Ce processus de restauration capitaliste a eu lieu
parallèlement à l’instauration de régimes de démocratie bourgeoise. Cela
a aussi été un élément important de la propagande politique de
l’impérialisme étant donné que l’on affirmait qu’il y avait une
corrélation entre le capitalisme (néolibéral) et la « démocratie ». En
même temps, le communisme, et tout régime qui ne soit pas la démocratie
bourgeoise, était (et est encore) assimilé au totalitarisme, à la
dictature.
Mas ces régimes de démocratie bourgeoise qui ont été
instaurés dans les ex-Etats ouvriers bureaucratisés (ainsi que dans
d’autres régions du monde) étaient d’une qualité pitoyable. Et cela même
du point de vue des capitalistes. Le caractère dégradé et décomposé de
ces « démocraties » peut être constaté non seulement par la corruption
endémique et le clientélisme qui règne, mais par la qualité même des
institutions.
Ce que l’on appelle habituellement « l’Etat de
droit » est complètement faible dans ces pays. Non seulement les
travailleurs, mais les masses en général, ne peuvent pas faire confiance
aux institutions (Justice, parlement) qui sont complètement inféodées à
des gouvernements ou oligarques.
La complicité qui existe entre, par exemple, la
Justice et les grandes fortunes locales et les entreprises
multinationales se présente complètement ouvertement, sans aucun
scrupule. Ainsi, face aux violations répétées des droits déjà faibles
des travailleurs de la part du patronat national et étranger, les
travailleurs savent qu’il est pratiquement inutile d’avoir recours à la
Justice.
Un autre exemple de ce lien direct entre la
bourgeoisie et l’Etat se reflète dans les nombreux cas où des magnats de
tel ou tel secteur de l’industrie sont en même temps députés ou
ministres, au niveau local ou national (pour reprendre un exemple
ukrainien, l’actuel président, Petro Porochenko, est à la tête d’un
grand groupe chocolatier). Autrement dit, la bourgeoisie locale, qui est
issue essentiellement de l’ancien appareil bureaucratique stalinien,
exerce souvent elle-même le pouvoir politique.

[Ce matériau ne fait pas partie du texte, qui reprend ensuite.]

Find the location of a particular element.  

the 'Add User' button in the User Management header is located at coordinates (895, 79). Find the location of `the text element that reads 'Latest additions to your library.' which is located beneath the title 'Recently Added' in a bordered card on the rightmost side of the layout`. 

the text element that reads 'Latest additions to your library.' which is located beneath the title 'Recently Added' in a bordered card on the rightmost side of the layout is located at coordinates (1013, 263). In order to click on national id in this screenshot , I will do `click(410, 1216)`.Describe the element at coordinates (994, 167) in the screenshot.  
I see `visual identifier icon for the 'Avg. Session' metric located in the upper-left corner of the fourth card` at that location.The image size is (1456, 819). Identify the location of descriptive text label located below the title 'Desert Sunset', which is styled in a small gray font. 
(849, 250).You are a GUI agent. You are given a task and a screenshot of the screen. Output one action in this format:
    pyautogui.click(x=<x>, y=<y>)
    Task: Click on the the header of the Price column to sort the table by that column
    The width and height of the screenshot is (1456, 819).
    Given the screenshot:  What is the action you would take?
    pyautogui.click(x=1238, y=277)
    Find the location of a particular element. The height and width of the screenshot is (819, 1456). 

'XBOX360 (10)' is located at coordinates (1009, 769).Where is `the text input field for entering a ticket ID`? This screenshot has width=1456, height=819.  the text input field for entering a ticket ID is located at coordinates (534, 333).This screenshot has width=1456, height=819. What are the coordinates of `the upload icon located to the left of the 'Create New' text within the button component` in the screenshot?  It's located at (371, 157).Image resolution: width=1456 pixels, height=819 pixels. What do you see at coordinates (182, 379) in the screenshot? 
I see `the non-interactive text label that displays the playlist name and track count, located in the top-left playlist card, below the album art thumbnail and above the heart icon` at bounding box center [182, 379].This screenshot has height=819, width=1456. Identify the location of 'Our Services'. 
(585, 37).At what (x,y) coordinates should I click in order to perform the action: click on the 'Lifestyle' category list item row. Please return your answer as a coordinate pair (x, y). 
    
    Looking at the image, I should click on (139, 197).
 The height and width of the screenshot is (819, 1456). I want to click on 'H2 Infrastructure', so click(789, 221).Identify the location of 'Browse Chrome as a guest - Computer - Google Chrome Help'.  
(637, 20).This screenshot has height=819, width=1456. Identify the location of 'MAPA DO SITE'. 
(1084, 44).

A tout cela il faudrait ajouter le contrôle total des
grands médias par des groupes oligarchiques liés directement au
gouvernement et/ou à l’impérialisme… Sans parler des cas de répression
directe contre des journalistes d’opposition ou simplement critiques des
autorités.
Cette situation représente un problème même pour les
capitalistes, étant donné que la corruption et l’absence tout
indépendance, ne serait-ce que de forme, entre les institutions de
l’Etat, les gouvernements et les classes dominantes locales crée les
bases pour des possibles crises de légitimité de l’Etat. Et cela
pourrait se développer non seulement parmi les travailleurs, mais aussi
parmi les classes moyennes, y compris ses couches les plus privilégiées.
Ce n’est pas par hasard que des ONGs, des fondations et des dirigeants
impérialistes insistent autant sur l’importance de renforcer « l’Etat de
droit » et la lutte contre la corruption dans ces pays.